Le président français reçoit son homologue ivoirien à
déjeuner, vendredi 4 septembre, au palais de
l’Élysée. Au menu, deux
sujets brûlants : la candidature de Ouattara à la présidentielle
ivoirienne d’octobre et la crise qui ébranle le Mali depuis le coup
d’État qui a renversé Ibrahim Boubacar Keïta.
S’ils se sont régulièrement parlé au téléphone, en particulier depuis le coup d’État au Mali, ils ne se sont pas revus depuis le décès brutal d’Amadou Gon Coulibaly,
le 8 juillet. Entretemps, tout a été chamboulé sur les bords de la
lagune Ébrié. Après avoir annoncé en mars qu’il souhaitait transmettre
le pouvoir à une nouvelle génération, Alassane Ouattara a, finalement, choisi de briguer un troisième mandat à la présidentielle du 31 octobre.

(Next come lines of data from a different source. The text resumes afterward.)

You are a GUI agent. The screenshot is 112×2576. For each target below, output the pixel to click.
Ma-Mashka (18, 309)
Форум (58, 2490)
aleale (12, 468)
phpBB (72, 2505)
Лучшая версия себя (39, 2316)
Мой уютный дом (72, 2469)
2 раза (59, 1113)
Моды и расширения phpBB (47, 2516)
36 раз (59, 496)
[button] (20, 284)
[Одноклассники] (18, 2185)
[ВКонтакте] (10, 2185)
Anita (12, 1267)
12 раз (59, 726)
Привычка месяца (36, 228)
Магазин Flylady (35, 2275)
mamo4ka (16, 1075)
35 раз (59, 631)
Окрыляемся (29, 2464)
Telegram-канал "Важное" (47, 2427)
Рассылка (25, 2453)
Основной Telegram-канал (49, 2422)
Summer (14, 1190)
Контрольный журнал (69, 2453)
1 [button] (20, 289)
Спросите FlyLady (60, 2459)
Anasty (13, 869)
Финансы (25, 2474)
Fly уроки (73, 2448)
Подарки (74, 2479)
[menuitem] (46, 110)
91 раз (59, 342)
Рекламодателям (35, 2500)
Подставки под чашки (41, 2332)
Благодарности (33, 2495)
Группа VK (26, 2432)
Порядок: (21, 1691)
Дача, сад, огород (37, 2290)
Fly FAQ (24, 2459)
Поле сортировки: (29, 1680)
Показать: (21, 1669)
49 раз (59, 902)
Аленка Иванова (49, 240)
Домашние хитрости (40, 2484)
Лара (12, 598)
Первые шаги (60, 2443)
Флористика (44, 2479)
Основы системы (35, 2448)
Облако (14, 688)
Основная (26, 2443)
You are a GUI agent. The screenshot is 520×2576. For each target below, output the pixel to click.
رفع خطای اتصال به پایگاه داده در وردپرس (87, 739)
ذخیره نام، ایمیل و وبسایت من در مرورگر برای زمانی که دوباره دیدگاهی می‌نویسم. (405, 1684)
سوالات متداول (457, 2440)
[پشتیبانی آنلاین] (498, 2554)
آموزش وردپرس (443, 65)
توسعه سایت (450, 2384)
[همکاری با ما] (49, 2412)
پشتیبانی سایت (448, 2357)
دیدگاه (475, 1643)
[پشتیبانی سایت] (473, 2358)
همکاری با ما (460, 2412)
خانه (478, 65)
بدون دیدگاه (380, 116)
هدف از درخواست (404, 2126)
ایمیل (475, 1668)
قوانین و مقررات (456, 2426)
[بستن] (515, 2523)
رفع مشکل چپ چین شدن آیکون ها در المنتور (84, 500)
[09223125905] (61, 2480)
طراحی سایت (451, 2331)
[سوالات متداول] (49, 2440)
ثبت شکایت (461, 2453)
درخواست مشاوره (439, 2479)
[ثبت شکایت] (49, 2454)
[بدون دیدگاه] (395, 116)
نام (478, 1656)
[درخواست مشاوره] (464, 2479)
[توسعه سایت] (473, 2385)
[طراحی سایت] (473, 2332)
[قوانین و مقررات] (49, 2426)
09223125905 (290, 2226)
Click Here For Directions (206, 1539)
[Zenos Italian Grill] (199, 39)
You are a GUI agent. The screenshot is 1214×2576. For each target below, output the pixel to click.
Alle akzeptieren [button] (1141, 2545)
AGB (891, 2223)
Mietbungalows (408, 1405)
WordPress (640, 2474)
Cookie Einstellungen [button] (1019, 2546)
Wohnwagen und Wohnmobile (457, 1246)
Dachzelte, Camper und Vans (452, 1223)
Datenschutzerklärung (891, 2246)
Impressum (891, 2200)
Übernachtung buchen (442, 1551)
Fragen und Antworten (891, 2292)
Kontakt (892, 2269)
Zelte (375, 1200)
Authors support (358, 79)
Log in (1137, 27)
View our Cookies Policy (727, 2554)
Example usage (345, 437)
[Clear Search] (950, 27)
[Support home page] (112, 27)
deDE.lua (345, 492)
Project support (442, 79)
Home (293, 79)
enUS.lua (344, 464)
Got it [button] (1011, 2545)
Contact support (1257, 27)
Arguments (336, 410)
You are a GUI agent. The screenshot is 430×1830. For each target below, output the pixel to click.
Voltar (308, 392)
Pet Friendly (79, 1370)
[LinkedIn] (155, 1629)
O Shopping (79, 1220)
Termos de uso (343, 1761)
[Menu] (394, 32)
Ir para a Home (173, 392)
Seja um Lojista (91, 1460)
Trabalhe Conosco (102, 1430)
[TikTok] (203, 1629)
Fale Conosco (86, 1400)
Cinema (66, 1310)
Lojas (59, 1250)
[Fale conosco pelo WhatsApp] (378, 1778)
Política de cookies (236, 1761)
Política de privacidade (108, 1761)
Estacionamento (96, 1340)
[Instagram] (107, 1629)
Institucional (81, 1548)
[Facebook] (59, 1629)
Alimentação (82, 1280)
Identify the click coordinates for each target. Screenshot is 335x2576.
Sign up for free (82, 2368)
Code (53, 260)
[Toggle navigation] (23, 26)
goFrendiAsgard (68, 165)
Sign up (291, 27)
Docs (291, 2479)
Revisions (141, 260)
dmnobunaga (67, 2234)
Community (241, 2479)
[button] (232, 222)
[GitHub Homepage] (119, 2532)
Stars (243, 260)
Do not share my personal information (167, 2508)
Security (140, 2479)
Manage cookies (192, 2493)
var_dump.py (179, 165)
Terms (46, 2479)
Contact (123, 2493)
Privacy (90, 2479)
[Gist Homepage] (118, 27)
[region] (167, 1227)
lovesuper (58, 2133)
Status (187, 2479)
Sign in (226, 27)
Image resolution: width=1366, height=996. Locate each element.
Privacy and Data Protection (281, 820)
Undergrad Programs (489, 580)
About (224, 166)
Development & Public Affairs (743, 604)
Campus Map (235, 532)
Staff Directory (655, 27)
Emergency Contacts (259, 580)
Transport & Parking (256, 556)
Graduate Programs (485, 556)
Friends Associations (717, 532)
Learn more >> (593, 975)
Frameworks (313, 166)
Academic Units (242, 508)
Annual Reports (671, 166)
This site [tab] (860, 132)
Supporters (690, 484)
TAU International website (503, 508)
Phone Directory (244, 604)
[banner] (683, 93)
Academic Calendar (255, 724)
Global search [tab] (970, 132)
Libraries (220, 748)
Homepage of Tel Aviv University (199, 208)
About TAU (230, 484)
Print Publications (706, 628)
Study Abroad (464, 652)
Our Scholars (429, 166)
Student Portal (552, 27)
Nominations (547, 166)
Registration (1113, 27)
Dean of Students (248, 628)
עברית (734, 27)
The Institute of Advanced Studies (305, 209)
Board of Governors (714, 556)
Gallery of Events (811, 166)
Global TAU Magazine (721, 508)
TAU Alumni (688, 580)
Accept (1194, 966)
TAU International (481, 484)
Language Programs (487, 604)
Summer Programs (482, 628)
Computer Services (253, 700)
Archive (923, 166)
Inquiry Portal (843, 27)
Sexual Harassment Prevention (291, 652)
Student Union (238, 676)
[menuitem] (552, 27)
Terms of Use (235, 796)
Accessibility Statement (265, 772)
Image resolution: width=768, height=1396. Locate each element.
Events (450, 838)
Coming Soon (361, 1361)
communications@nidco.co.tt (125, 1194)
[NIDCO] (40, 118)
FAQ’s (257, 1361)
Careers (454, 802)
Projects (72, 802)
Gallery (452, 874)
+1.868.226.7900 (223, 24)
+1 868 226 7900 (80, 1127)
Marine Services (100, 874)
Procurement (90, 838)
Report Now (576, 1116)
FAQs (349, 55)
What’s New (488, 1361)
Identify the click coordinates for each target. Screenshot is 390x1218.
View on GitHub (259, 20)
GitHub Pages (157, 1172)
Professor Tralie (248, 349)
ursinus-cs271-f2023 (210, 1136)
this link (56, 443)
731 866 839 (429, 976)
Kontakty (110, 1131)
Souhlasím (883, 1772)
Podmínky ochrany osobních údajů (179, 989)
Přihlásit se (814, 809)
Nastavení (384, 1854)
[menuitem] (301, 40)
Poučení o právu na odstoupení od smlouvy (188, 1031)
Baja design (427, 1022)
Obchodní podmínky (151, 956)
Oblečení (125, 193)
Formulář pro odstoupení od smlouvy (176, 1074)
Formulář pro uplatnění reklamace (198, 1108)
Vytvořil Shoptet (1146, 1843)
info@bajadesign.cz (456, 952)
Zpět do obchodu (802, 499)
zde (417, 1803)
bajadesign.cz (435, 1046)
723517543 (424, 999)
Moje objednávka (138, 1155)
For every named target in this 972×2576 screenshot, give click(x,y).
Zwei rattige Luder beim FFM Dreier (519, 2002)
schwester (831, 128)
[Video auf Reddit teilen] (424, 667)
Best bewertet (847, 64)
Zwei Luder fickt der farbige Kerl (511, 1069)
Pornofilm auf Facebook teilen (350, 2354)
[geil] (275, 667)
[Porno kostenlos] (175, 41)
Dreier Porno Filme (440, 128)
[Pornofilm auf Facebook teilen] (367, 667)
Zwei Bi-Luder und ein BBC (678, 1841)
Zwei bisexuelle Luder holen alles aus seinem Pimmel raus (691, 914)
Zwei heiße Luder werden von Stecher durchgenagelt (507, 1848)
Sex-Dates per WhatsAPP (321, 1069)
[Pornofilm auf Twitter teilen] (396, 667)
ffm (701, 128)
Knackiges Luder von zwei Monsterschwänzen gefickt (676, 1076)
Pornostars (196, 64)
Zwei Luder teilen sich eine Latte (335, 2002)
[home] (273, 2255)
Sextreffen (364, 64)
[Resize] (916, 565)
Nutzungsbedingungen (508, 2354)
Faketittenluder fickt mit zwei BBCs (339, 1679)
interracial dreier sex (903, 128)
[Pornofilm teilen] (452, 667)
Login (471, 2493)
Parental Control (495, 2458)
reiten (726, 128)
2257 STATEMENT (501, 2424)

Lors de leur déjeuner à l’Élysée, Emmanuel Macron va
d’abord, selon son entourage, « écouter et sonder l’état d’esprit » de
celui dont il avait salué la « décision historique » de ne pas se
représenter. Sur le fond, côté français, la ligne n’a pas bougé :
Macron, comme il l’a plusieurs fois dit à Ouattara lors de leurs
derniers entretiens, était favorable à un changement générationnel en
Côte d’Ivoire. Un message que Jean-Yves Le Drian, le ministre français
des Affaires étrangères, avait répété au président ivoirien lors d’un
déplacement à Abidjan quelques jours après la mort d’Amadou Gon
Coulibaly. De son côté, Alassane Ouattara tentera de justifier son
choix, notamment en lui expliquant qu’il n’avait pas d’autre option pour
préserver la stabilité de son pays, si chère à Paris.
Inquiétudes à Paris
De quoi convaincre Macron ? À voir. Dans l’entourage du président
français, c’est peu dire qu’on observe d’un œil inquiet la montée des
tensions politiques et ethniques en Côte d’Ivoire depuis l’annonce de la
candidature de Ouattara – lesquelles ont déjà fait plusieurs morts dans différentes localités mi-août.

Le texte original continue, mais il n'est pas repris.